Teriam passado pelo crivo da Abin e da PF os cartões de crédito corporativos da Presidência, que poderiam ter sido utilizados para gastos pessoais de familiares do presidente Lula.

Também foram analisados gastos pessoais da mulher do presidente, Marisa Letícia, e dos seus filhos, que estavam sendo citados reservadamente por membros da oposição como suspeitos de terem sido pagos com dinheiro vindo do esquema Marcos Valério.

Os agentes também verificaram a agenda do presidente no Palácio do Planalto, no Palácio da Alvorada e na Granja do Torto, para checar possíveis audiências que pudessem comprometê-lo.

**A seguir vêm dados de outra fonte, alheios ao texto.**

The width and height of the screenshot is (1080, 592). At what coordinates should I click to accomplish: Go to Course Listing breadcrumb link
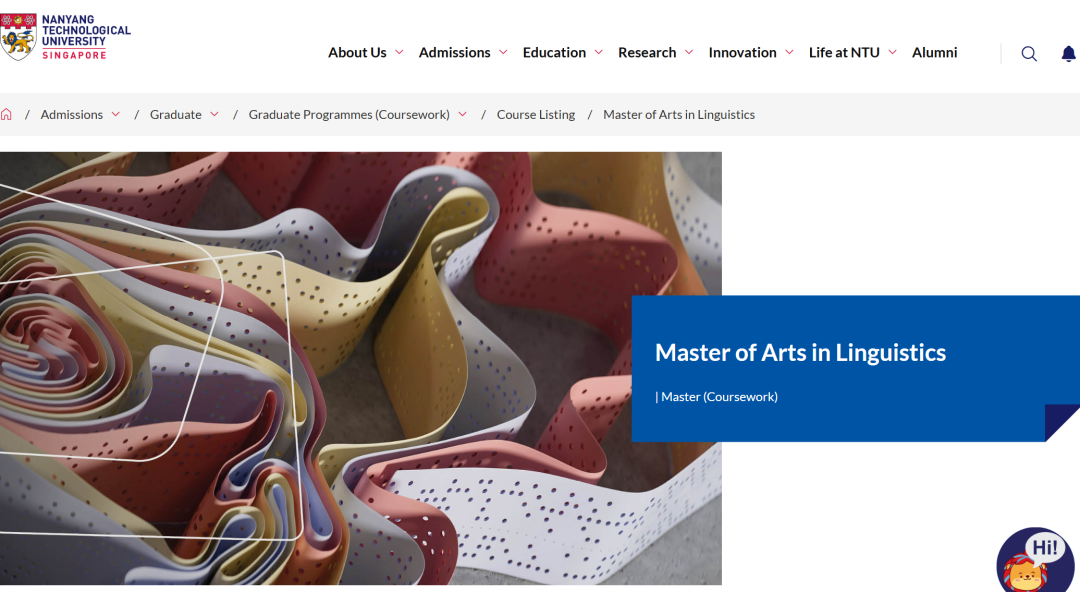pos(535,115)
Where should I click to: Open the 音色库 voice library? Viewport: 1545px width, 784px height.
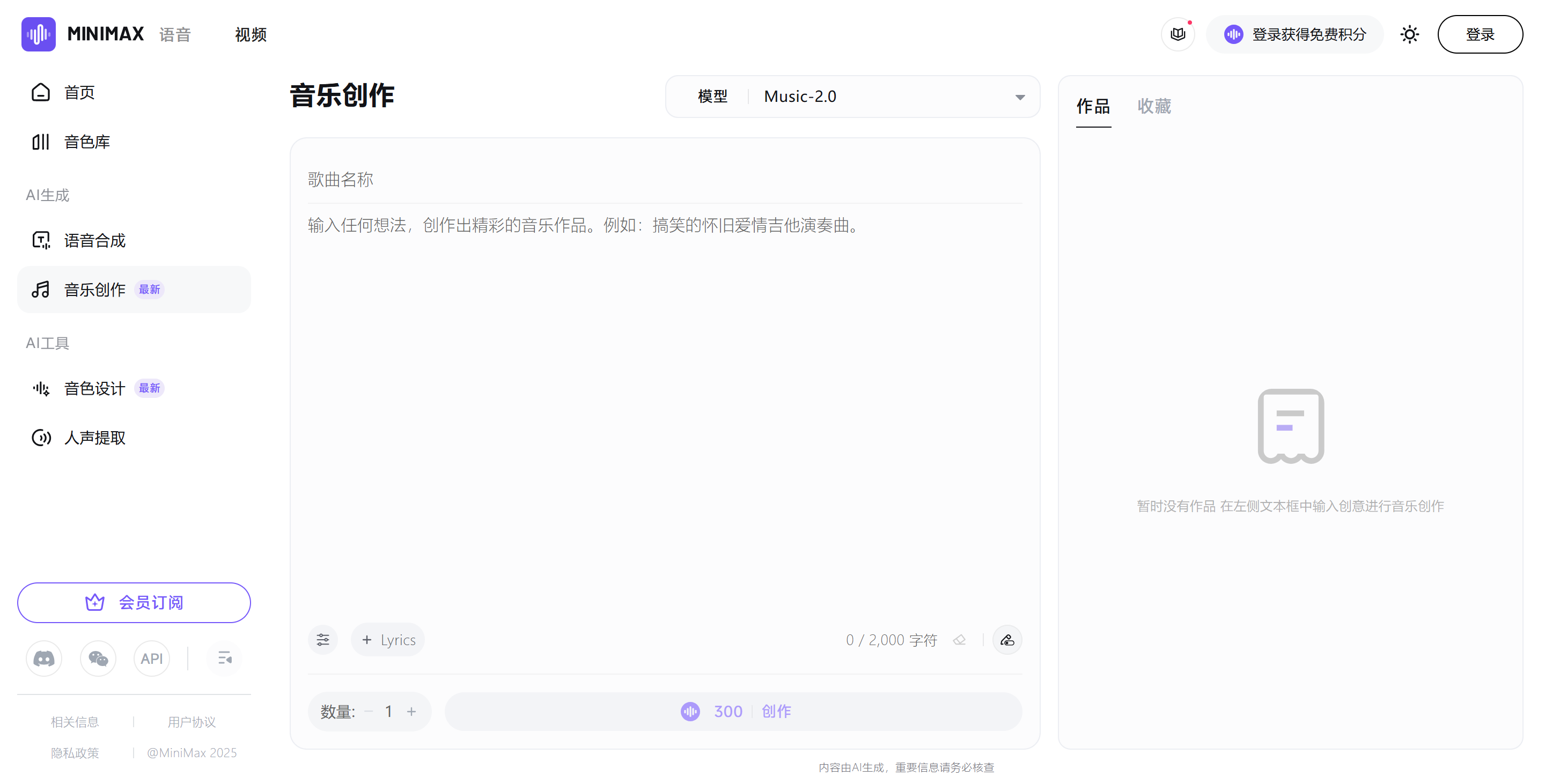pyautogui.click(x=86, y=142)
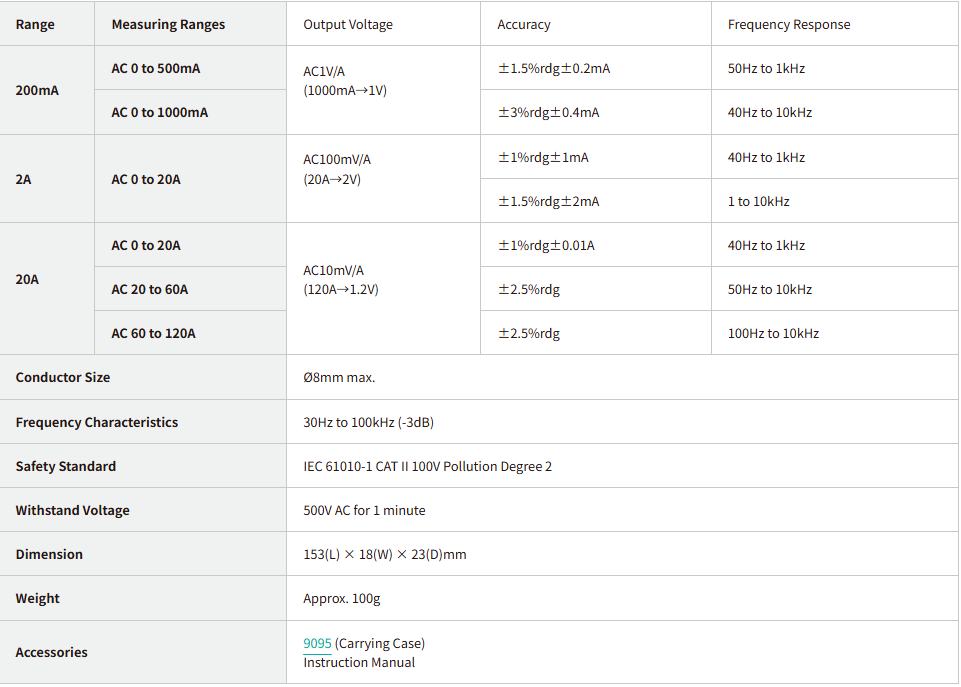Screen dimensions: 961x687
Task: Click the 200mA range row label
Action: point(37,90)
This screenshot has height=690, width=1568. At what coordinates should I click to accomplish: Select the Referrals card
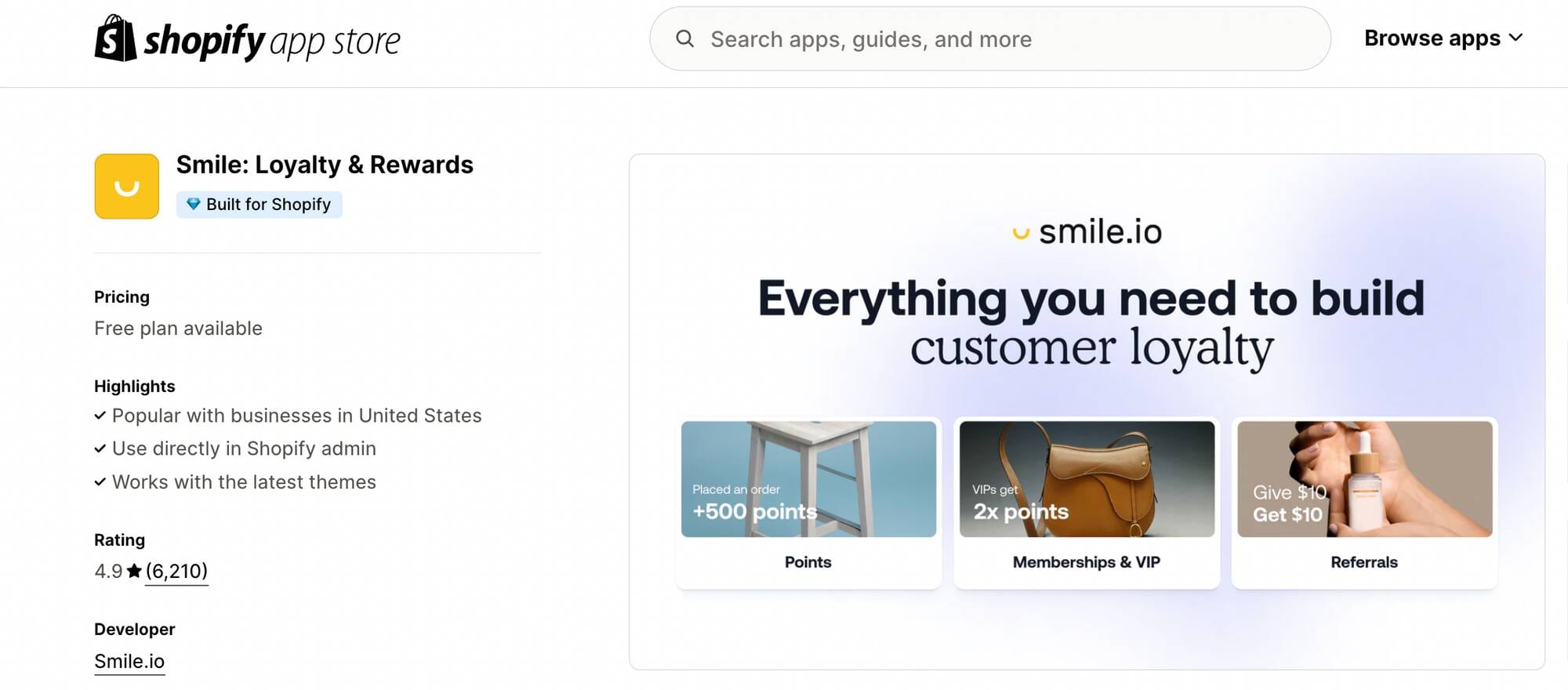tap(1365, 502)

A operação, feita com o consentimento de Lula, foi montada para dar segurança ao presidente. Segundo a versão obtida pela reportagem, o temor era que, por “um deslize ou completo descontrole”, algo fosse detectado ligando o petista ao escândalo.

Até uma dívida de R$ 29.436 atribuída pelo PT ao presidente teria sido analisada. A CPI dos Correios suspeita da operação de quitação da dívida, mas segundo a investigação do governo tudo não passou de uma confusão contábil do partido, um “ajuste de caixa” para zerar o débito.